“A arte é a reinvenção da realidade”
O poeta Ferreira Gullar já tinha alertado que a realidade não basta, a lógica da realidade é, totalmente ilógica. não nos possibilita modificar certas situações: a chegada ao ponto de ônibus 2 segundos após ele partir, a conversa descompromissada reveladora de segredos com um desconhecido durante um passeio pelo mercado e a morte: a mais nonsense parte da vida. Hoje vivemos, dormimos até tarde, aguentamos os vizinhos, fofocamos nas janelas. Amanhã já não existiremos, já dormiremos eternamente e teremos saudades até de nossos vizinhos que não mais estarão por aqui. A arte é uma maneira de a gente fazer perpetuar o que já não terá continuidade: a presença.
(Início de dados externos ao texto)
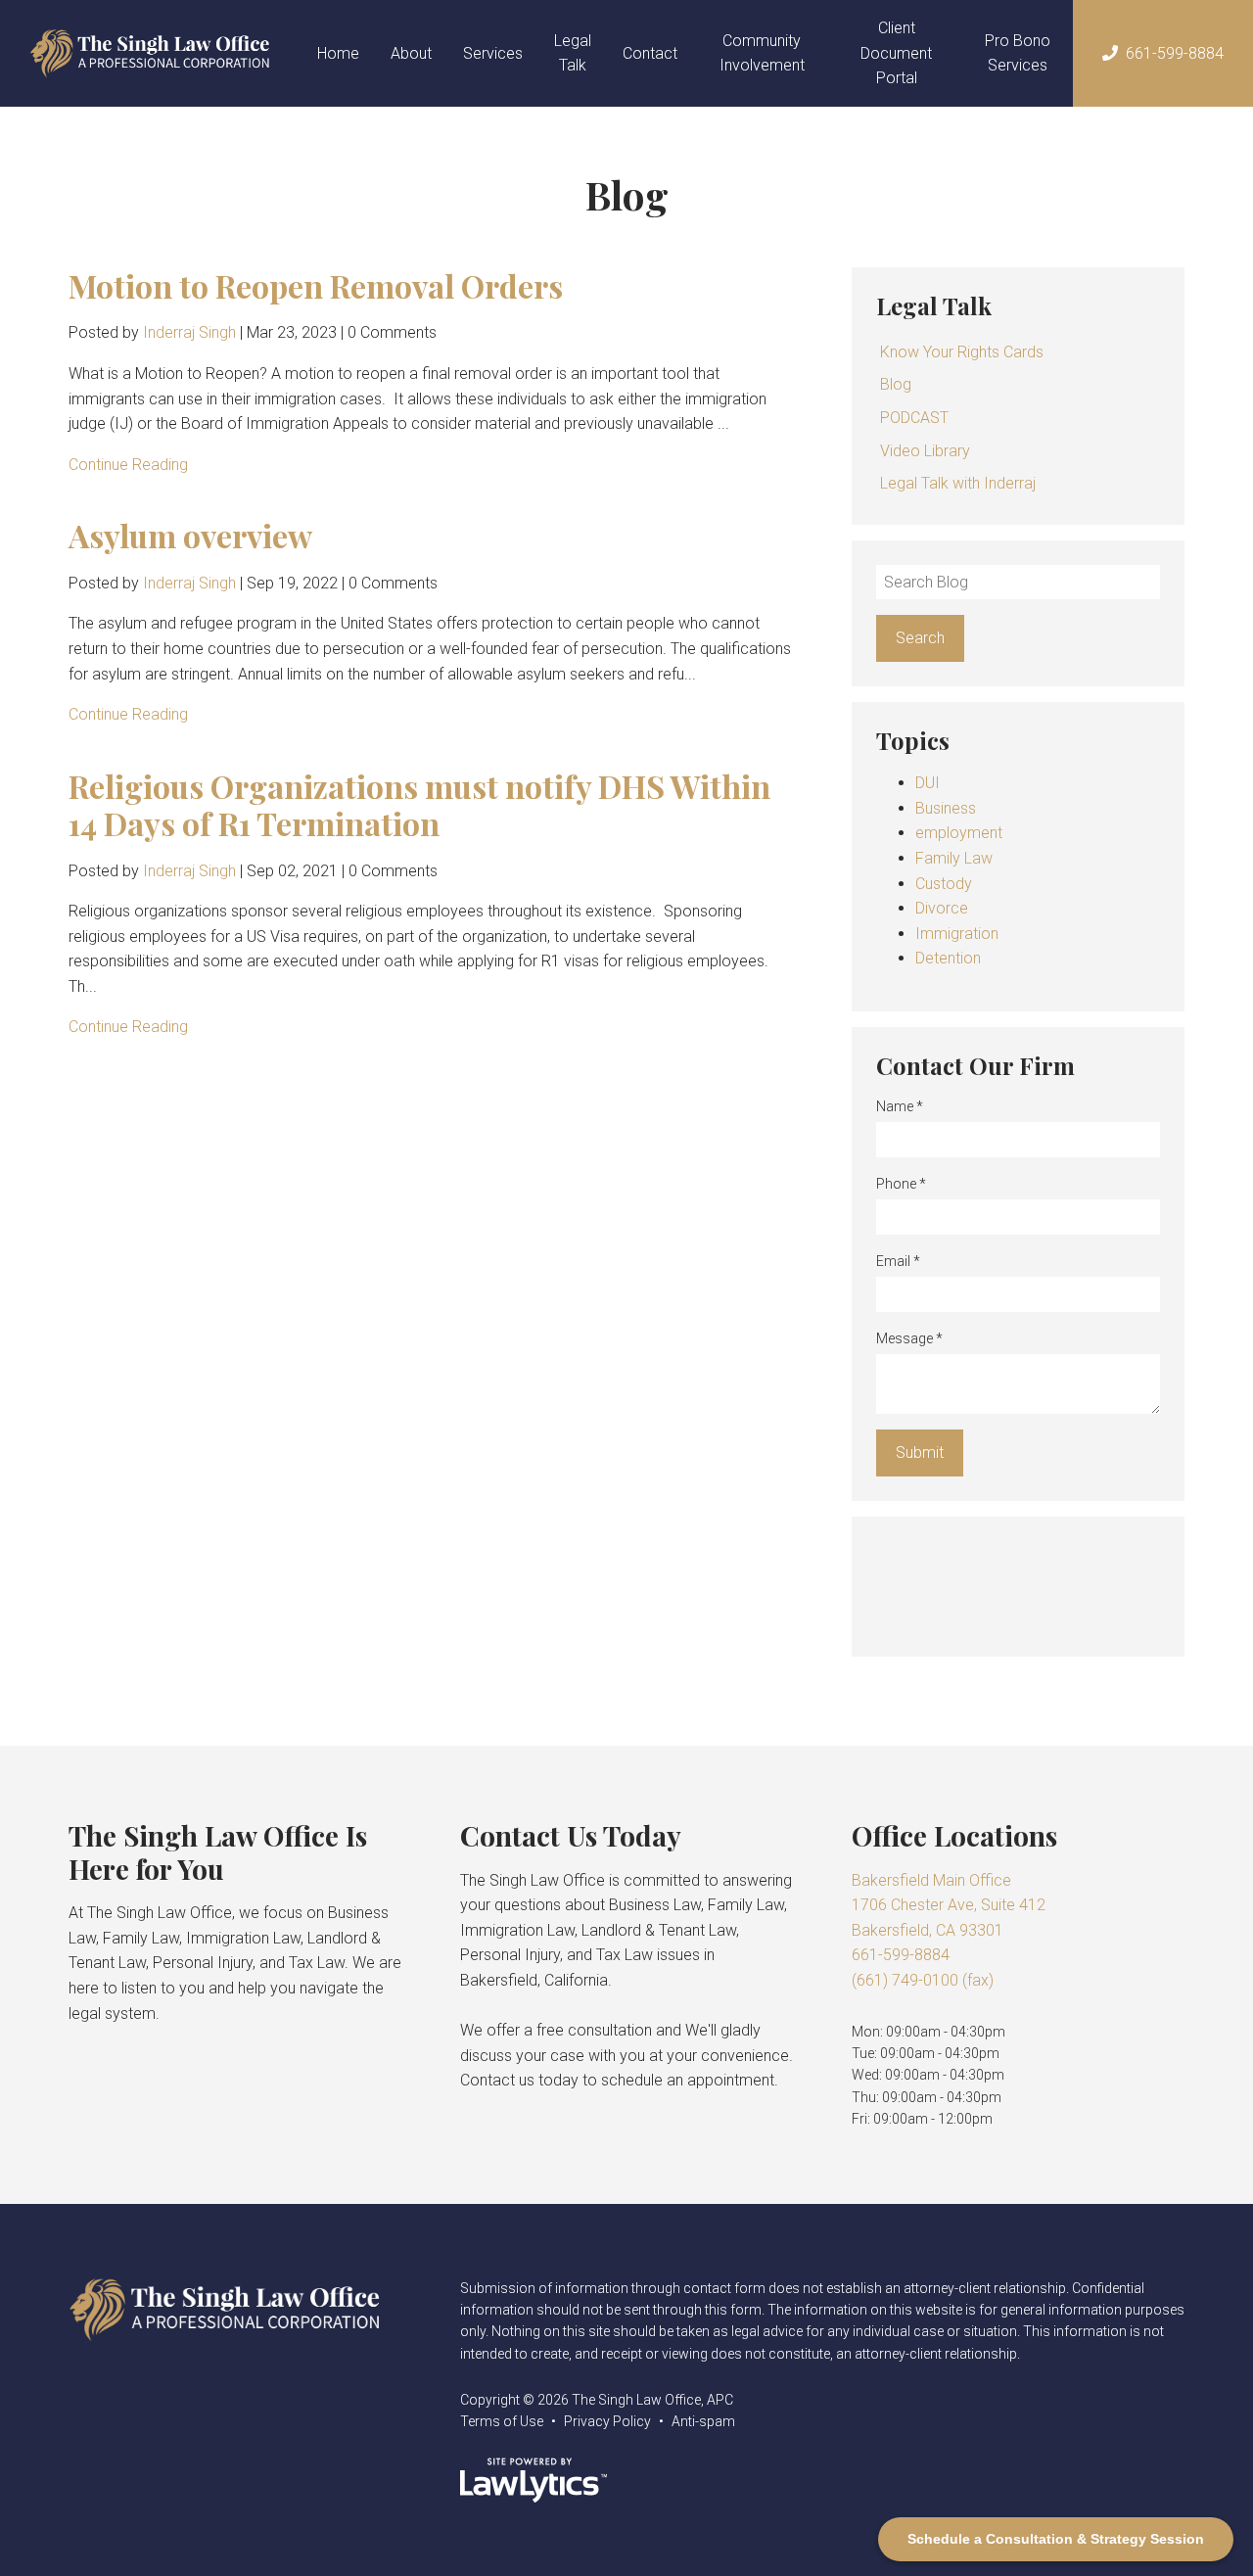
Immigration (956, 933)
E o mais terrível, às vezes, é o ensaio que a arte pode ser da morte. Ontem, dia 15 de setembro de 2016, que era hoje. Durante nossos afazeres recebemos a notícia que o "Santo" tinha sumido no Rio São Francisco. Domingos Montagner com Camila Pitanga foi nadar após o almoço. O que era para ser apenas mais uma atividade cotidiana banal se tornou uma tragédia. E uma tragédia ensaiada durante a novela Velho Chico, há uns quinze dias o personagem Santo (Domingos Montagner) sofreu um atentado e ficou desaparecido por dias sob as águas do Chico. Até que os índios acharam o corpo de Santo dos Anjos e realizaram o ritual para ressuscitá-lo: todas as religiões realizam rituais para perpetuar a vida sobre a morte. E durante o sumiço dele nas águas a arte e a vida nos confundiam de forma absurda, tão absurda que nos negamos a acreditar na repetição da arte na vida. Na repetição da tragédia na realidade, sem chance de ter o final que teve na novela. As mãos de Camila Pitanga não conseguiram impedir a violência da tragédia, as imagens belas de Luiz Fernando Carvalho não conseguiram transformar em consolo o horror, o texto profundo e reflexivo de Benedito Ruy Barbosa não conseguiu tornar o incompreensível em compreensível. Apenas a tragédia, o silêncio da realidade sem beleza. O que nos consola é a arte, as atuações encantadoras de Domingos.
Como diria Guimarães Rosa:
“As pessoas não morrem. Ficam encantadas”.